Students taking D&T fell by half from 2012

A new report from the Education Policy Institute (EPI) finds that student entries into Design and Technology (D&T) at GCSE have fallen by a half over the last decade.

The research, which is the first study to comprehensively examine trends in the subject over the last ten years, shows that just over 1 in 5 students take D&T as a subject at GCSE today, compared to over 2 in 5 a decade ago.

Entries for students at A level have also declined over the same period, as more students now opt for vocational engineering qualifications.

The EPI analysis finds that GCSE students attending free schools and sponsored academies are less likely to enter D&T, while at A level, students in independent schools are most likely to enter the subject.

The report also uncovers significant local and regional variation in D&T take up, with entries in local authorities ranging from nearly 40 per cent of pupils taking D&T at GCSE in Herefordshire, to just 4 per cent of pupils taking the subject at GCSE in Middlesbrough.

Choosing D&T as a subject at GCSE level is shown to be particularly critical to continuing study in the subject at 16-19 level. Of those who did not study D&T at GCSE, less than 2 per cent opted to take up the subject at the next stage of education.
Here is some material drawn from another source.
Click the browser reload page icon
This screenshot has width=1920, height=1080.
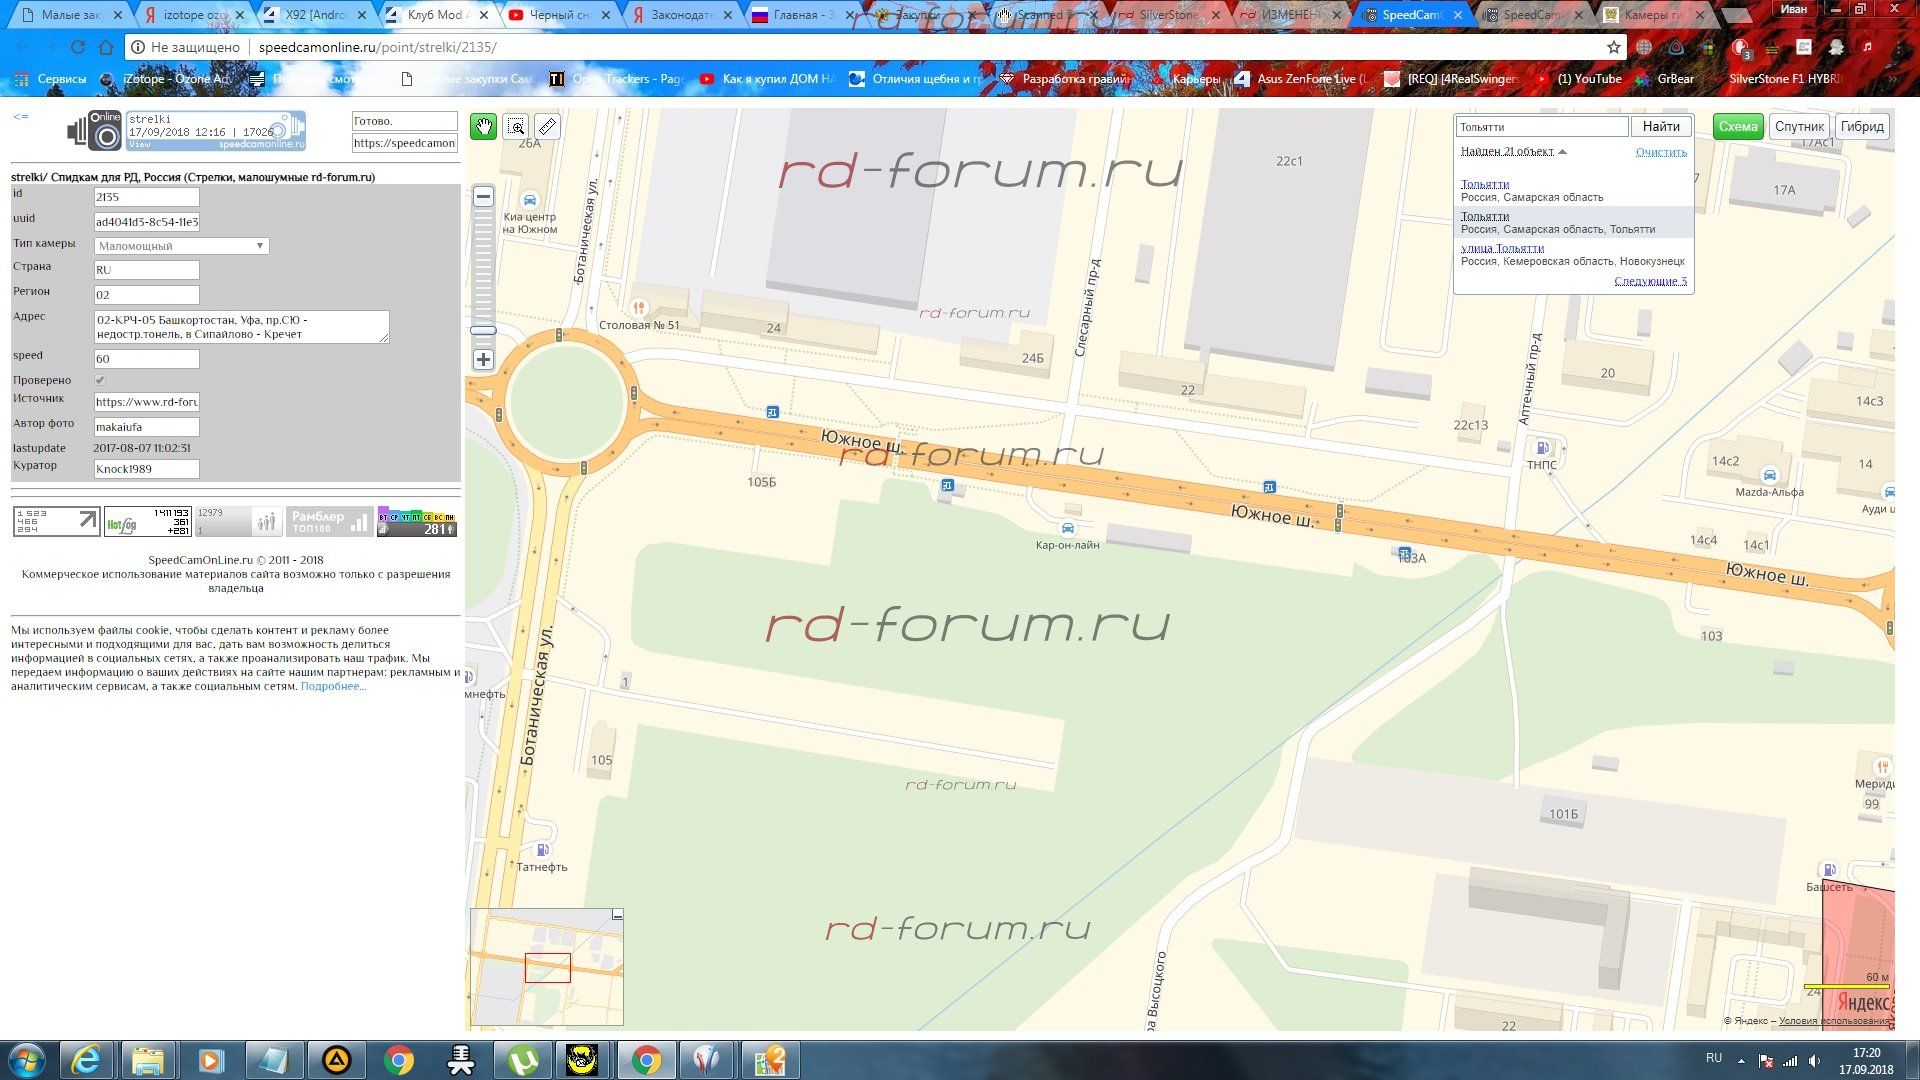click(x=78, y=47)
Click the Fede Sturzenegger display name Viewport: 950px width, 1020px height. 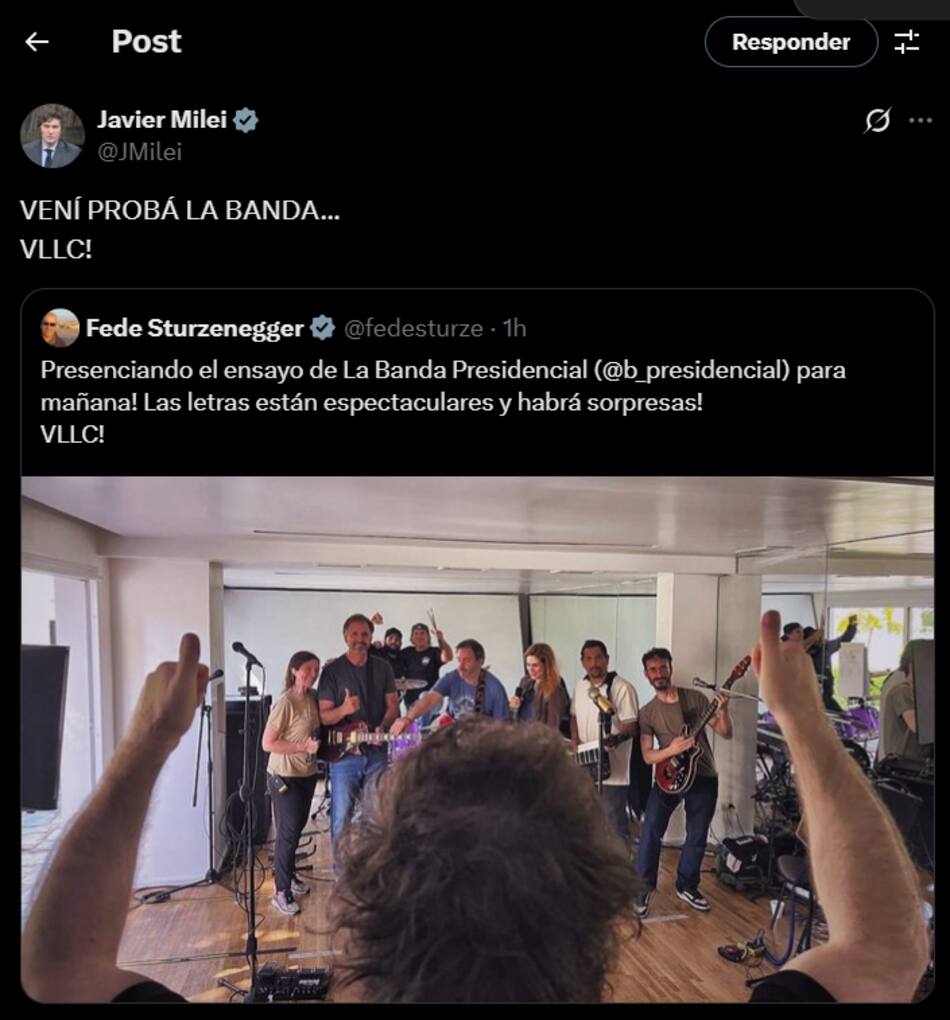pyautogui.click(x=195, y=329)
This shows that without the option or encouragement to begin studying D&T an early age, students are far less inclined to pursue D&T subjects at a higher level of education.
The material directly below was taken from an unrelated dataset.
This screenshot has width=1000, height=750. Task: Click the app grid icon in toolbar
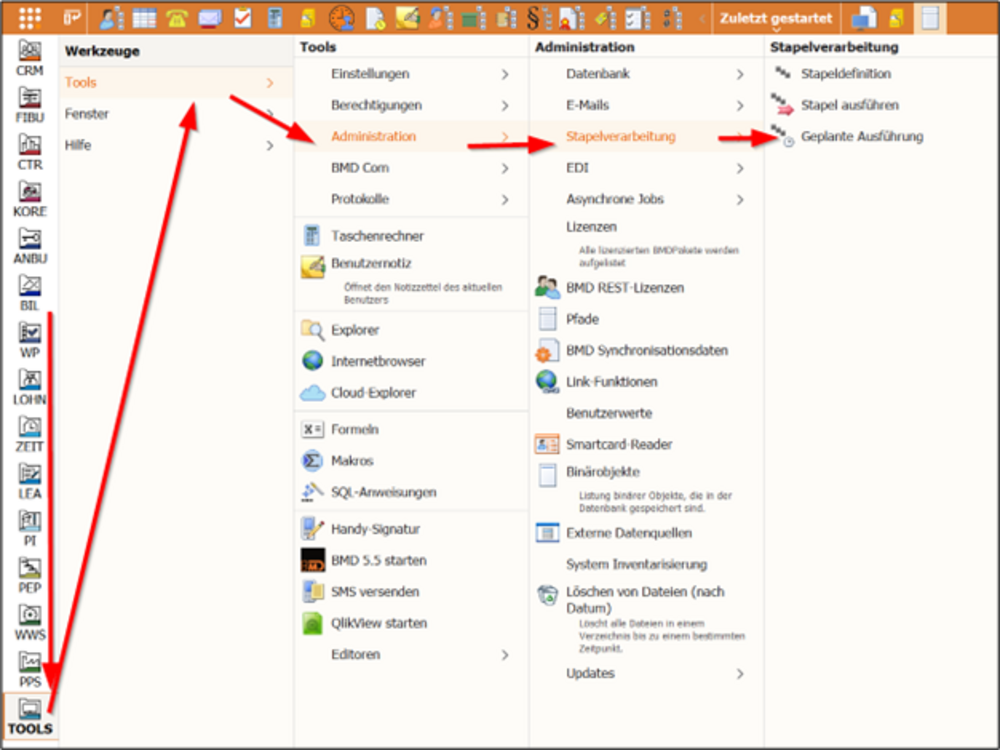coord(30,17)
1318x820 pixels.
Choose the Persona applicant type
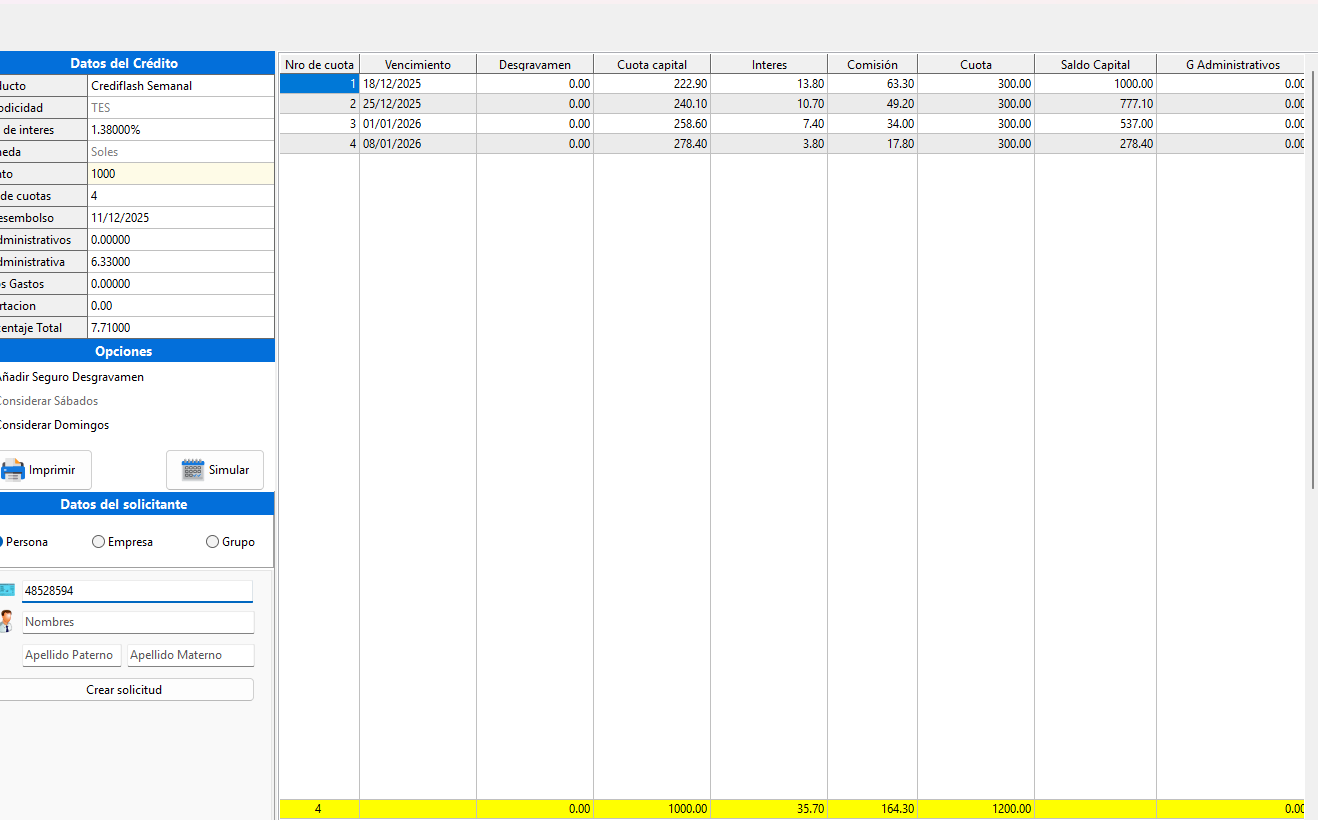coord(3,542)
The study’s authors identify several developments that have coincided with the considerable decline in take up. Between 2011 and 2020, the number of D&T teachers fell by half from 14,800 to 7,300, with the government failing to meet its D&T teacher recruitment targets.
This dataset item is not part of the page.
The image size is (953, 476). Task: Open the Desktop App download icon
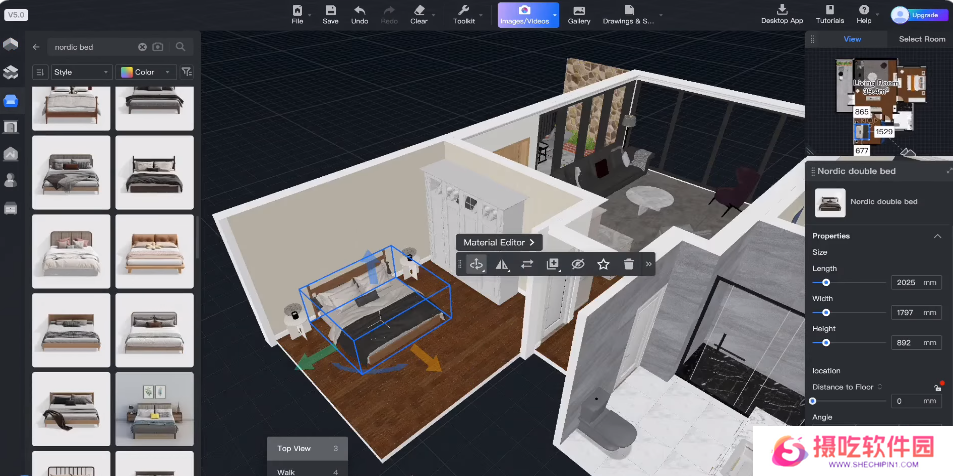pos(782,10)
Significant school accountability reforms such as the EBacc and Progress 8, and qualifications reforms, such as the introduction of new GCSEs, also occurred during this period.

The new findings on the state of D&T come as the government continues to roll out a series of major reforms to vocational education in England, including the introduction of T levels, apprenticeship reforms, and Institutes of Technology.

Researchers call on the government to consider whether the decline in D&T entries at GCSE may adversely affect plans to boost take up in vocational education, and as well as plans to ensure that young people are equipped with the right skills to succeed in careers such as engineering and design.